Ketua RBM Bumi Khatulistiwa Kalbar, M. Zaini, mengungkapkan kebanyakan dari mereka adalah korban penyalahgunaan narkoba jenis shabu.
Mereka berasal dari berbagai daerah di Kalimantan Barat.
Kalbar sebagai daerah dengan angka penyalahgunaan narkoba yang cukup tinggi memiliki tujuh tempat rehabilitas baik itu milik pemerintah maupun swasta, RBM Bumi Khatulistiwa Kalbar adalah satu di antaranya yang dikelola oleh masyarakat, berdiri sejak tahun 2005 ini telah menangani ribuan korban penyalahgunaan barang haram ini.
"Saat ini ada 10 resident yang kita tangani. Mereka memiliki beragam latar belakang," katanya, Minggu (18/2/2018).

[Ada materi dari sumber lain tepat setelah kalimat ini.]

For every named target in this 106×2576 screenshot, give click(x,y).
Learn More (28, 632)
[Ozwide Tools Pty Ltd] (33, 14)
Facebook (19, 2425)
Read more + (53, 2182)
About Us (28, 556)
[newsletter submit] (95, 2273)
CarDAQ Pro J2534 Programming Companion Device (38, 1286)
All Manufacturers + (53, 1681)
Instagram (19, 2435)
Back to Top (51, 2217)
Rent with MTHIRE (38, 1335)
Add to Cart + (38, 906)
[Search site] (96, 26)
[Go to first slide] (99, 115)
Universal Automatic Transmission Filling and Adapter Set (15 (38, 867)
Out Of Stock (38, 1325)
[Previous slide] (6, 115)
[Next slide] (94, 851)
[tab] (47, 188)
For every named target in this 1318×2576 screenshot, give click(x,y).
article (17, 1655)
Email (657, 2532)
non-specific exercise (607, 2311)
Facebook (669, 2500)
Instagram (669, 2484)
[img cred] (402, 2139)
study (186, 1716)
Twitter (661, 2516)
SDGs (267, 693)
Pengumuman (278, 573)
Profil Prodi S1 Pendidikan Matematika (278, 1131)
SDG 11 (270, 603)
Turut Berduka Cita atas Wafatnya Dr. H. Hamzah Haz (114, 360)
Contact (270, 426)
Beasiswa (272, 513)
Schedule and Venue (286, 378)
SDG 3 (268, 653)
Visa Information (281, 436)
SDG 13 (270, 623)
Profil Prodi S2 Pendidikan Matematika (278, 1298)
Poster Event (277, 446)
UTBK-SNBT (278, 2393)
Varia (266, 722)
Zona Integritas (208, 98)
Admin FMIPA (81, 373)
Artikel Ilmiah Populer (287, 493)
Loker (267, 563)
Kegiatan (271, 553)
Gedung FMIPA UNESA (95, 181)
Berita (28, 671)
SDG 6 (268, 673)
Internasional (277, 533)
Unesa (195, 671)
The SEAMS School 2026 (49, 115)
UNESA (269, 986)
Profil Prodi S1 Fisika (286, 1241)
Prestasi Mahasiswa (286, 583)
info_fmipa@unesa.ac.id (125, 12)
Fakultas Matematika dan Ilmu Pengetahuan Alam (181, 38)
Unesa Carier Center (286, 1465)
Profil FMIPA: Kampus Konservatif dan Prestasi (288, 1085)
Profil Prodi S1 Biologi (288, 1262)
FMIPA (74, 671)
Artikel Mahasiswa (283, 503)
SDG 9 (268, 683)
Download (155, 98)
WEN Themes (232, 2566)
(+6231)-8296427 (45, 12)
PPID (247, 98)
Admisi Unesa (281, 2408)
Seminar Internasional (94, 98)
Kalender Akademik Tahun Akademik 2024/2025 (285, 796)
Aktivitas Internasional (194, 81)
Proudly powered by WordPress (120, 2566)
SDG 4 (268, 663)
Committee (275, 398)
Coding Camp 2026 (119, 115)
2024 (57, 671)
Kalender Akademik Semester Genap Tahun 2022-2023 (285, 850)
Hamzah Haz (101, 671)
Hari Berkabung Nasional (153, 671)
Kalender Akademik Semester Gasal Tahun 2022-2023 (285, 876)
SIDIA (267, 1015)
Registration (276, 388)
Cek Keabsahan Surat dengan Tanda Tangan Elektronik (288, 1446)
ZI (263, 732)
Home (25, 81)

Jumlah ini paling sedikit dibanding tahun-tahun sebelumnya. Mulai dari usia pelajar hingga dewasa berkumpul di tempat ini. Mulai dari penggunaan tahunan hingga puluhan tahun. Mereka berjuang melepaskan ketergantungan, melawan diri sendiri. Sejak tahun 2015 tempat ini tidak lagi menerima klien perempuan, jika ada perempuan meminta rehab maka akan direhab di Melawi, tempat khusus perempuan.
Di tempat rehab ini terdapat berbagai fasilitas untuk menunjang proses pemulihan para resident. Di antaranya ruang medis, ruang detox, ruang bermain, ruang konseling hingga kamar yang ditempati bersama-sama.
Ruang detox merupakan ruangan tempat di mana klien pertama kali masuk, di ruangan berlapis jeruji besi ini seorang klien akan ditempatkan selama dua Minggu. Detox berarti proses penetralan berbagai zat yang pernah masuk dalam tubuhnya, masa dua minggu ini dianggap paling berat.
"Per bulan mereka membayar, sekitar 2.000.000 untuk keperluan pribadi mereka seperti keperluan mandi, maupun rokok, karena ini tidak ditanggung oleh negara," paparnya.
Dia menuturkan bantuan dari pemerintah yang minim membuat mereka harus menarik biaya bagi korban yang datang untuk menjalani proses rehabilitasi selama lebih kurang enam bulan.
Di tempat rehab ini, para resident mengikuti berbagai program yang telah dirancang untuk proses pemulihan, mereka menjalani program berbasis masyarakat. Tidak hanya melakukan aktivitas di dalam tempat rehabilitasi tapi juga bersosialisasi dengan masyarakat, bahkan ketika sudah selesai masa rehab banyak dari mereka yang kembali ke keluarga dan bekerja, tidak jarang pula mengabdikan diri membantu di RBM.
Enam bulan merupakan waktu yang mereka habiskan untuk menjalani proses rehab. Namun Zai mengungkapkan semakin lama maka semakin bagus.
"Rehab itu ibaratkan belajar, semakin lama, semakin banyak ilmu yang kita dapat. Begitu pula teman-teman di sini, bahkan ada yang memilih kembali ke sini untuk membantu menjadi staff atau volunteer," tuturnya.
RBM ini pernah berkali-kali pindah, dia mengakui tidak mudah mendapatkan tempat untuk dijadikan tempat rehabilitasi karena berbagai alasan. Mulai dari penolakan oleh masyarakat di lingkungan hingga susahnya mendapatkan orang yang mau menjadikan rumahnya disewa sebagai tempat rehab. Mereka mulai menempati tempat yang sekarang pada tahun 2015.